Easter Homily 2014

I was recently on a pilgrimage to the Holy Land.
It was my fourth time there and my third as a leader.
One of the things you learn early about the Holy Land
is that there is a difference between a pilgrim and a tourist.

Tourists invariable come in very large groups,
are always trying to cram way too much into a day
and are usually more concerned
about the camera shot
and checking another place off their “bucket list”.

Pilgrims on the other hand
tend to journey with smaller groups of people,
are often found praying at sacred places
and are there to not only see the site,
but to experience it’s meaning in their lives.

A striking example of this difference
was recounted to me by a friend of mine
who leads pilgrimages on a regular basis.

She was waiting in line with her group of pilgrims
to gain access into the Holy Sepluchre in Jerusalem.
This is the tomb where Jesus was laid to rest.
A group of tourist came by and they seemed unsure
whether it was worth waiting in line to go in.

The tourists asked my friend:
“Is there anything to worth seeing in there?”
to which she responded
“No, there’s nothing to see in there. It’s empty!”

That is the essence of what we celebrate this evening
a tomb that is empty!
Jesus has been raised by,
transformed
and now reigns as the Risen Christ!

Where he has gone
we hope to follow.
The question remains… will we, Follow him?

Are we truly pilgrims on this journey to Resurrection
Or are we mere tourists,
spectators watching the events unfold
from the bleachers.

Just because we are here in church
is not enough
even tourists do as much.

To follow Jesus from the Cross
to the empty tomb
means to allow ourselves
to honestly acknowledge our sins,
our pain, our struggles and doubts.
****************************************
→ **Exercise 1**
Replace "sacred places" with "holy sites" in the Easter homily and write out the stretch from "Pilgrims on the" through "in their lives.".
→ **Exercise 2**
According to the Easter homily, why is being in church not enough? Answer in one to three sentences.
→ **Exercise 3**
In the Easter homily, how many times had the speaker been to the Holy Land, counting the recent pilgrimage?
Work from the Easter homily alone.

→ **Dataset rows**
****************************************
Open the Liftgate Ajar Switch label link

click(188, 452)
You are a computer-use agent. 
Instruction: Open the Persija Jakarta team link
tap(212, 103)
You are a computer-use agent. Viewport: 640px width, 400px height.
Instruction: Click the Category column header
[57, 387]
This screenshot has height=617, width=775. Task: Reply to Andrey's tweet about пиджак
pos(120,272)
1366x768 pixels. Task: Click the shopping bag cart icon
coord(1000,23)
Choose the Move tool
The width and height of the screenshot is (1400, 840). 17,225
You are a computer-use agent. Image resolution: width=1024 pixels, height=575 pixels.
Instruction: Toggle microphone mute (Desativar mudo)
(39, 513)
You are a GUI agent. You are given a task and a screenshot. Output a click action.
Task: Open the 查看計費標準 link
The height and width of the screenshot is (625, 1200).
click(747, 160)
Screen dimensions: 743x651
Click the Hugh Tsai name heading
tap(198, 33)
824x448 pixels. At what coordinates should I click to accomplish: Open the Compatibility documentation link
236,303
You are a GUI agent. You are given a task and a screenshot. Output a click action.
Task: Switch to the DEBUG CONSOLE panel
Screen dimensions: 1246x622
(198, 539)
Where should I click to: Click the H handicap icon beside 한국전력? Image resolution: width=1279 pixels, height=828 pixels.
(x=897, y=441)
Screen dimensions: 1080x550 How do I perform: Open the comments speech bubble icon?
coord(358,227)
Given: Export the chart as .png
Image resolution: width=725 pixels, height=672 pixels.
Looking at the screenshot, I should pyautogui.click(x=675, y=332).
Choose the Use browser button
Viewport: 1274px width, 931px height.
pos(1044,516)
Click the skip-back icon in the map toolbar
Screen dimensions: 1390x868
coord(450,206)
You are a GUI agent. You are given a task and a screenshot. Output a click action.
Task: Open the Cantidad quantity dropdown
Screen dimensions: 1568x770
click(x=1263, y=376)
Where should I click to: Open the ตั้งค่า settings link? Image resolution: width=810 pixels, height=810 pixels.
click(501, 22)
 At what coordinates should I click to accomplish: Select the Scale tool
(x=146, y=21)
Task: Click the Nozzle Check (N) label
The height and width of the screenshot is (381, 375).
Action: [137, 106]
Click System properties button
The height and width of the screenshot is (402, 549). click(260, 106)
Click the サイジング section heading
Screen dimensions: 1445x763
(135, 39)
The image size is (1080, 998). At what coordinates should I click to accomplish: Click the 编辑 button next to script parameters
****************************************
→ **Task solution 1**
Pilgrims on the other hand
tend to journey with smaller groups of people,
are often found praying at holy sites
and are there to not only see the site,
but to experience it’s meaning in their lives.

→ **Task solution 2**
Being in church is not enough because even tourists do as much. Following Jesus from the Cross to the empty tomb means honestly acknowledging our sins, pain, struggles and doubts.

→ **Task solution 3**
Four times.